The addition of corticosteroids to antibiotics might reduce disease severity and help patients with community-acquired pneumonia (CAP) recover more quickly than treatment with antibiotics alone. These are the findings of the largest trial to investigate corticosteroid treatment in patients hospitalised with CAP to date, published Online First in The Lancet.

Currently, treatment for CAP (an inflammatory condition of the lung) is limited to early diagnosis and antibiotic therapy, and associated mortality, morbidity, and health-care costs are high. Corticosteroids are often used to treat inflammatory states, such as sepsis, that are related to infections, but only a few recent trials have examined the addition of these steroid hormones to antibiotics as a potential treatment for pneumonia, with conflicting results.

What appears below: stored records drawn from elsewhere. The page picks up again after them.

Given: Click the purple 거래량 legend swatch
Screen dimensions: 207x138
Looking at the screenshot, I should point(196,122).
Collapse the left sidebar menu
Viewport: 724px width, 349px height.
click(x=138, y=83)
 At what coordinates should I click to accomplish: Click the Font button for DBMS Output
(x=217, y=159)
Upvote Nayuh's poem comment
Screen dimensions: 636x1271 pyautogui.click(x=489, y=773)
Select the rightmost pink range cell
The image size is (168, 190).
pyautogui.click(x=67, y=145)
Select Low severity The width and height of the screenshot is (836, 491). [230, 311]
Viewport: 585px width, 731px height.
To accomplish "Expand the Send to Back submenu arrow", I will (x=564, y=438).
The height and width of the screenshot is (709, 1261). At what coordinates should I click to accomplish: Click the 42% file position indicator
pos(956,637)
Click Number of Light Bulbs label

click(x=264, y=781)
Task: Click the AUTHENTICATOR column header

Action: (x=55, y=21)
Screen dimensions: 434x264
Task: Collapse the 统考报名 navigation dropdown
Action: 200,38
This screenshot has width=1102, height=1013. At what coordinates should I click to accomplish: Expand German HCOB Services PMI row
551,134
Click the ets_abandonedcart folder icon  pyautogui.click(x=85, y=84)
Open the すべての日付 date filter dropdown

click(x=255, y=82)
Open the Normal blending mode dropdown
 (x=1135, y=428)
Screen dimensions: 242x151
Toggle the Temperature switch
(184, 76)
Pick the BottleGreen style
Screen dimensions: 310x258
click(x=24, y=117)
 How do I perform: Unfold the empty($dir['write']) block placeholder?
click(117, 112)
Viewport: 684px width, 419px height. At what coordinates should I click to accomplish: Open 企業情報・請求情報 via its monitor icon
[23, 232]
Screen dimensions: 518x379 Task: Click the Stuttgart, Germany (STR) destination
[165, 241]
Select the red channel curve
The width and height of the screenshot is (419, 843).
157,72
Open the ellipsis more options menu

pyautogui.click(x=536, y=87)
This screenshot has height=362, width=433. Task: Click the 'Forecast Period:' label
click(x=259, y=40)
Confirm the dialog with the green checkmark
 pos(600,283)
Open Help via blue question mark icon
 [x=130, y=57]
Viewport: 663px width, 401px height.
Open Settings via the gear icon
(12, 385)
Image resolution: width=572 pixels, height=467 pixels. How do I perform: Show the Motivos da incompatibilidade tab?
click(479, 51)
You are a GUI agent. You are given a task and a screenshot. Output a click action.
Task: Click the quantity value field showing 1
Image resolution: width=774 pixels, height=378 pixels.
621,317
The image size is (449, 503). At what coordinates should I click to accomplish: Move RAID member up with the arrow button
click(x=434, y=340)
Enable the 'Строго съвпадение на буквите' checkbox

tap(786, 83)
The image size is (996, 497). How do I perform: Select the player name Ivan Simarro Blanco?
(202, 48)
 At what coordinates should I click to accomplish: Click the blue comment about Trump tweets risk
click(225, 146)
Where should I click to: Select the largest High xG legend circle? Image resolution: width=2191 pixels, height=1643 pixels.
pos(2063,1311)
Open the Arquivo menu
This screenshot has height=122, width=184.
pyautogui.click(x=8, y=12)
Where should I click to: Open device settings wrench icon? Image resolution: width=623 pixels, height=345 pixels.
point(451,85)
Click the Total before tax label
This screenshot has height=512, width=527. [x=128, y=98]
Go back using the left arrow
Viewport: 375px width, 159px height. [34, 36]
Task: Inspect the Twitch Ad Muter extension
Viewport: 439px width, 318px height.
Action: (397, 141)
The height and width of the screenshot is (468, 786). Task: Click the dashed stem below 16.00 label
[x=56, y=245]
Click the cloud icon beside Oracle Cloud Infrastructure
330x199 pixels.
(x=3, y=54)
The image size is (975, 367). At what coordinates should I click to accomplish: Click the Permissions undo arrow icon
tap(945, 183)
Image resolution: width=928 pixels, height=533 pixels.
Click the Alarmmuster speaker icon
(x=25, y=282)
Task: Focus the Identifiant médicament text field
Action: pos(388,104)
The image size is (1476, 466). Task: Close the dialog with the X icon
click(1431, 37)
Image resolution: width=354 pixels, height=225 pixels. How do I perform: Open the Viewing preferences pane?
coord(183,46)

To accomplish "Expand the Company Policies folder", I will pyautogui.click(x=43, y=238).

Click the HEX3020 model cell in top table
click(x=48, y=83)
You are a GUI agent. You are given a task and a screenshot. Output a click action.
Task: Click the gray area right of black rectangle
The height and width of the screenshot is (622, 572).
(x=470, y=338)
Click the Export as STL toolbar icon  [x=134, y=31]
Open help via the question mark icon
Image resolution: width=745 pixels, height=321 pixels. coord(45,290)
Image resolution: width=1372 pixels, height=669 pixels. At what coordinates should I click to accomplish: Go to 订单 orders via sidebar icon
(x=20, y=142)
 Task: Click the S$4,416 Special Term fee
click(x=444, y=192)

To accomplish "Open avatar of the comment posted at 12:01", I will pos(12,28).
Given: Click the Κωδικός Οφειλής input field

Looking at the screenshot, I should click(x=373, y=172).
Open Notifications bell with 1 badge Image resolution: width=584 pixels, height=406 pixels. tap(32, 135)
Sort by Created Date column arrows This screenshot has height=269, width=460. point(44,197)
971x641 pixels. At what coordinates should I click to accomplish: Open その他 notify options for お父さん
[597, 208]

To assess whether use of the corticosteroid dexamethasone might result in faster recovery (and reduce length of hospitalisation) by lessening airway inflammation, a Dutch team led by Sabine Meijvis from St Antonius Hospital in Nieuwegein, The Netherlands enrolled 304 patients admitted to hospital with CAP and randomly assigned them to usual antibiotic treatment plus either low-dose dexamethasone (5 mg once a day; 151 patients) or placebo (153 patients) for 4 days.Patients given dexamethasone recovered faster and had a more rapid decline in their blood c-reactive protein (CRP) and interleukin-6 levels, indicating less inflammation in their lungs.

Compared with standard treatment, dexamethasone reduced the length of hospital stay by one day (6.5 days vs 7.5 days) and significantly improved social functioning by day 30, without an increase in severe adverse side effects or hospital mortality.

The authors conclude: "Although serious adverse events were rare, one patient in the dexamethasone group developed a gastric perforation on day 3...[and] hyperglycaemia was noted more often in the dexamethasone group...The benefits of corticosteroids should be weighed against the potential disadvantages of these drugs, such as superinfections and gastric disturbances."

In a Comment, Marco Confalonieri from the University Hospital of Trieste, Trieste, Italy and G Umberto Meduri from Memphis VA Medical Center and University of Tennessee Health Science Center, Memphis, USA say: "The cost saving associated with reduction in hospital stay for this common disease has important public health relevance."

They add: "For the foreseeable future, glucocorticoids--with their rapid and profound anti-inflammatory effect, safety profile, and low cost--will remain the most viable candidate for first-line adjunctive treatment."